=== Prompt ===
Transcribe exactly the line containing "This screenshot has height=223, width=821." and each line after it, through the end of the entries, with nothing before or after.

=== Data provided ===

= = =

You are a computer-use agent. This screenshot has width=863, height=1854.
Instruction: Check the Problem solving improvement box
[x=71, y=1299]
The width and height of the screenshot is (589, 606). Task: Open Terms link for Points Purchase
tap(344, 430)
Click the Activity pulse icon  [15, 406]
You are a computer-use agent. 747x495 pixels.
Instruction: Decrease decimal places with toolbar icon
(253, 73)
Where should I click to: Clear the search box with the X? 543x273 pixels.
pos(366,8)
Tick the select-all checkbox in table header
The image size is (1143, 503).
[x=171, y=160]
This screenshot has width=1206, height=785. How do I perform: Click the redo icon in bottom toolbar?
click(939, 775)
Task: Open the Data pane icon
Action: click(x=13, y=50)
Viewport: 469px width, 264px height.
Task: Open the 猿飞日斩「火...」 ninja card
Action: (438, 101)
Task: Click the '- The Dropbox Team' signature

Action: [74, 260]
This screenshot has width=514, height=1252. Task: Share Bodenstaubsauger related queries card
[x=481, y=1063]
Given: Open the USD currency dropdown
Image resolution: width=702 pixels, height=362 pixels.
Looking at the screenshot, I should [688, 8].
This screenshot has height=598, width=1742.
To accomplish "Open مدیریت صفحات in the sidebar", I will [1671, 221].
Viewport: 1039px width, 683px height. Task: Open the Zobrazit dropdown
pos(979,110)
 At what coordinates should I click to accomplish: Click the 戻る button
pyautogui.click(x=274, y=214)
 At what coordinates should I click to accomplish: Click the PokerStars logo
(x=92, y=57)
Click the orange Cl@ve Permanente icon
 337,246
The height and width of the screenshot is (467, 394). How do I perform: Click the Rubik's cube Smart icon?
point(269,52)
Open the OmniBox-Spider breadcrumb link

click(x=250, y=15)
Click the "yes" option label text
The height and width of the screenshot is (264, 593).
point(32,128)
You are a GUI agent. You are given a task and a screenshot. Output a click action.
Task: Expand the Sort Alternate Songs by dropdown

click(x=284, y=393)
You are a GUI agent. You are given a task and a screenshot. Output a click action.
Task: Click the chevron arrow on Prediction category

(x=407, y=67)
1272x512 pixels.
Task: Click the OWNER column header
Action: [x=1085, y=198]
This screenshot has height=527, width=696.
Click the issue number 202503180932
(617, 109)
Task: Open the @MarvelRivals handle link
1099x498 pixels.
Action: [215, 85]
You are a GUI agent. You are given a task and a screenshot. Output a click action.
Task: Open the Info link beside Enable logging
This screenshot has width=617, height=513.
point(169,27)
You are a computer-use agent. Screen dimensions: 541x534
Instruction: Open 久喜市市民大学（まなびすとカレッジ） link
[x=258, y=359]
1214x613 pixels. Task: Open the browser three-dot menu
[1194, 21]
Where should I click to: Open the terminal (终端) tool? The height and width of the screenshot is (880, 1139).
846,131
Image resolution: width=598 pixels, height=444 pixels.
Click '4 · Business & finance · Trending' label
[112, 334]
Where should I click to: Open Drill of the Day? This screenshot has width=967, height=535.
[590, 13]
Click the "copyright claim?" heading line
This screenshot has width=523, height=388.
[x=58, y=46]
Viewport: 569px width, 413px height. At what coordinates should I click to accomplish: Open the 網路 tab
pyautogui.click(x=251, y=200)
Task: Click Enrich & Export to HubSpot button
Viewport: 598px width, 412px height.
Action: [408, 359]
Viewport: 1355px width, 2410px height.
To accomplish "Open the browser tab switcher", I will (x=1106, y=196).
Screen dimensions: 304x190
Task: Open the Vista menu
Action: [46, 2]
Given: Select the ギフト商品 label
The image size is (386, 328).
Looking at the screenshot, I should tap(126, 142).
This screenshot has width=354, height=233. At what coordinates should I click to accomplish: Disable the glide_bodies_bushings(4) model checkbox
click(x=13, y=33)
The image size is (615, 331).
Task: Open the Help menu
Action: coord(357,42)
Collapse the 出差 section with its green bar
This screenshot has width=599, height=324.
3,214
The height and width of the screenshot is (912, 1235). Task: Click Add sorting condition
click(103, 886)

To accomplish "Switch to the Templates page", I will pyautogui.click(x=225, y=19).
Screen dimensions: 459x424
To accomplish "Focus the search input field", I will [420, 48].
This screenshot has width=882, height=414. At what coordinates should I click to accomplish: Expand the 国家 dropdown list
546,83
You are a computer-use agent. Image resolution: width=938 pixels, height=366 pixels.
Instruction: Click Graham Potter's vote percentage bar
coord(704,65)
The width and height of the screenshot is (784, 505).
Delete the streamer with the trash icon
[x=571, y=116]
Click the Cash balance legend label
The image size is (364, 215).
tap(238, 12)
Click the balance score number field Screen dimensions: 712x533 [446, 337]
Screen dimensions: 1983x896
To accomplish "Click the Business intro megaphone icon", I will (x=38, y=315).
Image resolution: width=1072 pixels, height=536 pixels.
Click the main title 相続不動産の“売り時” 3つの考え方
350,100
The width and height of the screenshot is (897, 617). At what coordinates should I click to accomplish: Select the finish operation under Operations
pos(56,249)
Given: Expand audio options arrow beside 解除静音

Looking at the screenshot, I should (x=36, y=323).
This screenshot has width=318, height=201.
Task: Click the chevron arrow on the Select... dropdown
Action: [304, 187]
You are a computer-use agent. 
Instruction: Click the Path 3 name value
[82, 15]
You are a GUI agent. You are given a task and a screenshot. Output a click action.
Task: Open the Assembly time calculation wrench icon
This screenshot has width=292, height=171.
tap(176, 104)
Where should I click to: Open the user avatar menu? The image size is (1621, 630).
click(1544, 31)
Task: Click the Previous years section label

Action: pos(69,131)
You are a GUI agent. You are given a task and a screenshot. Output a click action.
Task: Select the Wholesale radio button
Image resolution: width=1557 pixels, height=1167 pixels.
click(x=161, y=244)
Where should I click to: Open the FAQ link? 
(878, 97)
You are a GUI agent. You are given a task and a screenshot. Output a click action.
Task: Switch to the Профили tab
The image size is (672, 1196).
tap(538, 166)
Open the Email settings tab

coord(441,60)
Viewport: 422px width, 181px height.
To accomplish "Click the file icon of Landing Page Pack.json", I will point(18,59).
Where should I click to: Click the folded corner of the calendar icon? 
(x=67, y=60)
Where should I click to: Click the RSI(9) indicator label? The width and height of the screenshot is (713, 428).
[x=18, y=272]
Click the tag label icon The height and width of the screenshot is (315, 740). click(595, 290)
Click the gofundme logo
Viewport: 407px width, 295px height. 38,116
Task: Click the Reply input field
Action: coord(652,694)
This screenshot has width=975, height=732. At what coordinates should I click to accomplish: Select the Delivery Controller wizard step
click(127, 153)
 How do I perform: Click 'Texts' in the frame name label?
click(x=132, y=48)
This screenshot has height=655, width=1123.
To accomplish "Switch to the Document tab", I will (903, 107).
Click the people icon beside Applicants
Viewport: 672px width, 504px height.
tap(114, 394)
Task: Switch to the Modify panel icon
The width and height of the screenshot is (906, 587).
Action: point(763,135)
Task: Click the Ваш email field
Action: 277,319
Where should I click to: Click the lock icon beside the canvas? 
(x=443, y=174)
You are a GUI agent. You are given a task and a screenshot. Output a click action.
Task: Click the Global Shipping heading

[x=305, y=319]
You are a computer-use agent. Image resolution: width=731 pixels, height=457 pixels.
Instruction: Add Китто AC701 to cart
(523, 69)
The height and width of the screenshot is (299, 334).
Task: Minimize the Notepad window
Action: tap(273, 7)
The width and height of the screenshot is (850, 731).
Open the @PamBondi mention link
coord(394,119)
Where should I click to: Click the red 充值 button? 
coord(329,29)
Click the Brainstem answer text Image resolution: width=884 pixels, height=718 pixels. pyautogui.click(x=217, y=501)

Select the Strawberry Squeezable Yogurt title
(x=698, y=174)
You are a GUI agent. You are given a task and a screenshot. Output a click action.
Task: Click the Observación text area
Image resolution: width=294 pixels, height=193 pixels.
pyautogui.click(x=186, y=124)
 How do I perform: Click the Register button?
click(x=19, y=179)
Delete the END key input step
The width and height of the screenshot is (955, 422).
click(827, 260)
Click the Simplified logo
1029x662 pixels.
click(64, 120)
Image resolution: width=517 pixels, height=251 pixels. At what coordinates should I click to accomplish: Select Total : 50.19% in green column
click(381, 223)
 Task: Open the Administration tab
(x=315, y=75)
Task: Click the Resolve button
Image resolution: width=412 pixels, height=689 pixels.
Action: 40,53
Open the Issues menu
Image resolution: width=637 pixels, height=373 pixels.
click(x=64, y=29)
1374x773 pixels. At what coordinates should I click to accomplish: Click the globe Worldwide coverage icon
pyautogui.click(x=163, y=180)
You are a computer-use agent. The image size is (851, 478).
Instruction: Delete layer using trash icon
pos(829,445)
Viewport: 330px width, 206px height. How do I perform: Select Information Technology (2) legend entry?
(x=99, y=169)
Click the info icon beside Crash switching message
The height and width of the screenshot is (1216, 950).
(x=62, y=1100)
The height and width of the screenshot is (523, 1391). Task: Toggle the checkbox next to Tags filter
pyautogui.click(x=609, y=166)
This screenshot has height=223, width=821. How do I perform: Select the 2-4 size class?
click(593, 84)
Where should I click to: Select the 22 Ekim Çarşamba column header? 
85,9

= = =

=== Final answer ===
This screenshot has height=223, width=821. How do I perform: Select the 2-4 size class?
click(593, 84)
Where should I click to: Select the 22 Ekim Çarşamba column header? 
85,9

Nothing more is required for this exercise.